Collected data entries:
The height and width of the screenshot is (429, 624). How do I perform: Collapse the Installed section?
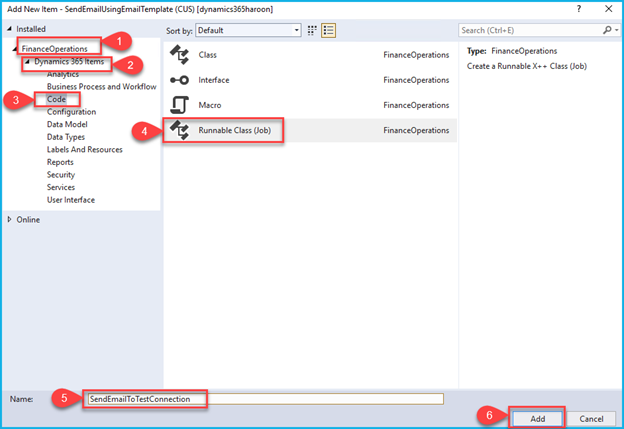[x=11, y=30]
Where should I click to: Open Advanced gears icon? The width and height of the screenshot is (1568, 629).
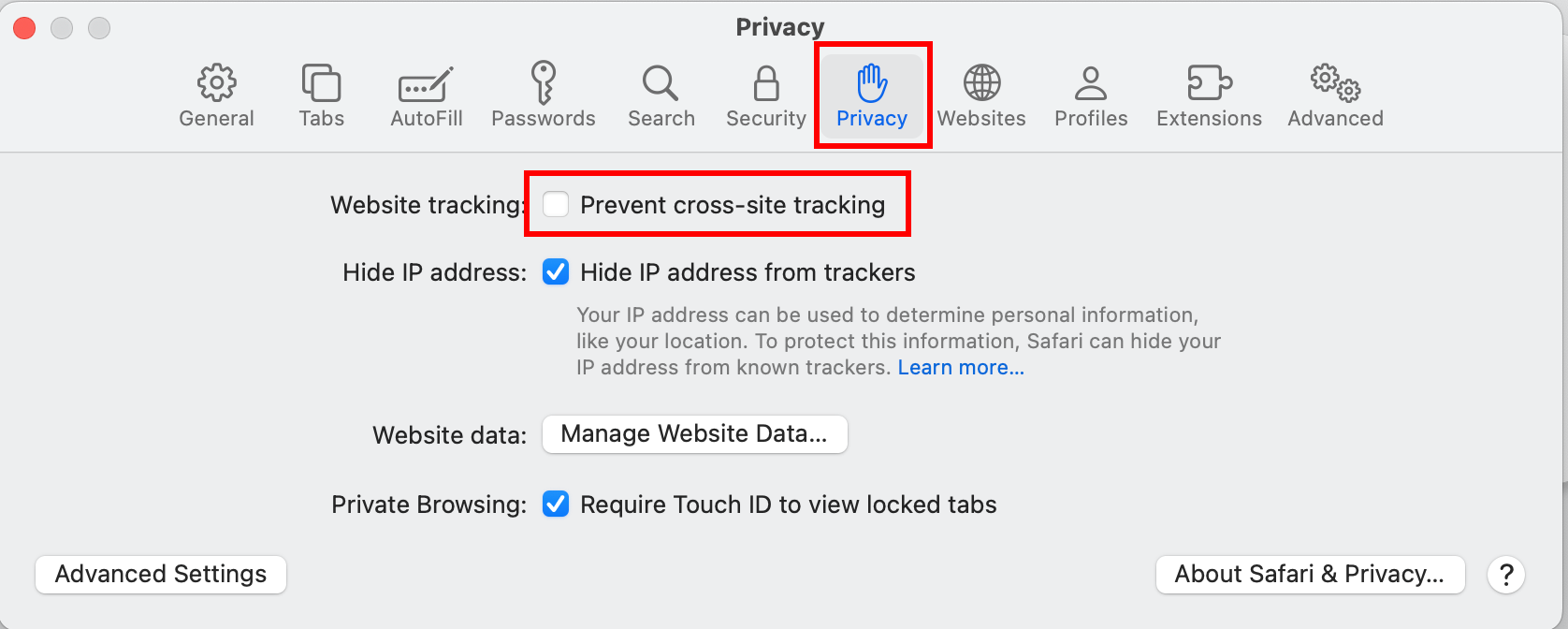(x=1335, y=84)
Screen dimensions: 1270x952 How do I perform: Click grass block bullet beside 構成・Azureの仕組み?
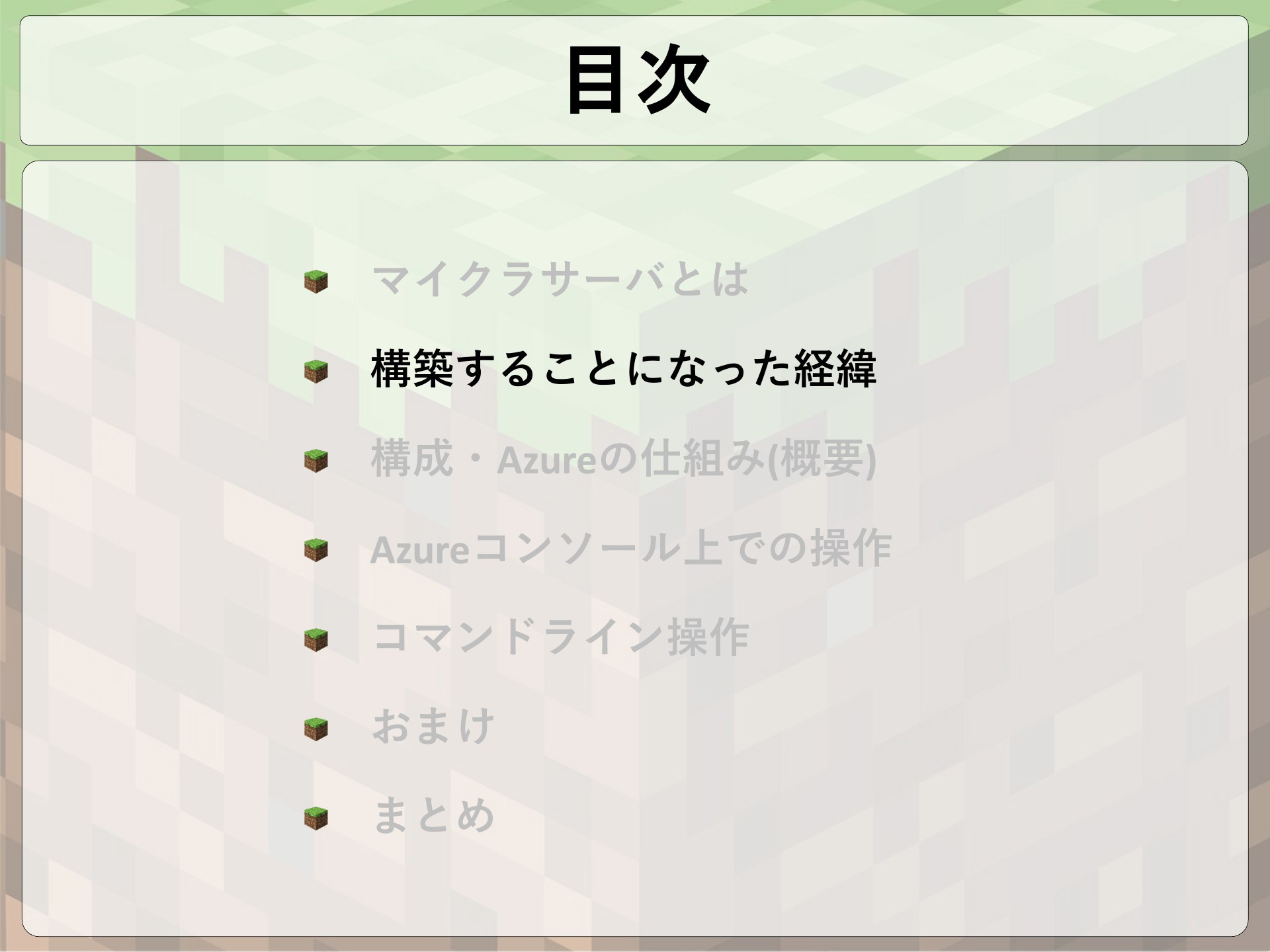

--- Task instructions ---
Would you please copy, exactly and only, the lines from the one with "Where should I" through the end of the entries above, skipping every picture?

--- The answer ---
Where should I click to: Open Advanced gears icon? The width and height of the screenshot is (1568, 629).
(x=1335, y=84)
Screen dimensions: 1270x952 How do I perform: Click grass block bullet beside 構成・Azureの仕組み?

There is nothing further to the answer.